Les stations d’Evanston, d’Aspen, Piedemont, Bridger, Carter, Church-Butts et Bryan défilent successivement sous nos yeux. Chacune d’elles offre le même ramas de misérables cabanes où l’on vend des œufs, du jambon et du whiskey, les mêmes groupes d’hommes à l’air froid et déterminé. Dans quelques années, tout cela sans doute sera considérablement changé, quoique les villes et bourgs du pays des Eaux-Amères ne soient point, par suite du caractère stérile de la contrée, appelés probablement à acquérir une grande importance. On fait dès à présent dans quelques-unes de ces stations, notamment à Carter et à Bryan, un commerce assez lucratif avec les mines du pays des Eaux-Douces (Sweet-Water mining Districts), qui se trouve au nord de celui des Eaux-Amères.
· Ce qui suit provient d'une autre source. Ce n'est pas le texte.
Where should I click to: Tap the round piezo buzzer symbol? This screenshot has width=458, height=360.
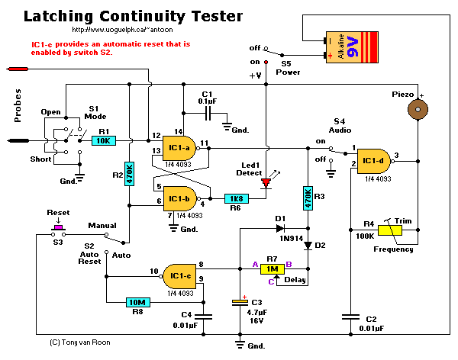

Nous traversons un grand nombre de ponts jetés sur des rivières et criques tributaires de la grande Rivière-Verte (Green-River). Le plus considérable de ces ouvrages provisoires est celui sur lequel on passe la Rivière-Verte même, à 119 milles de Wasatch. C’est un pont très long, d’une construction semblable à celle du pont des Barrières du Diable et d’une solidité tout aussi problématique.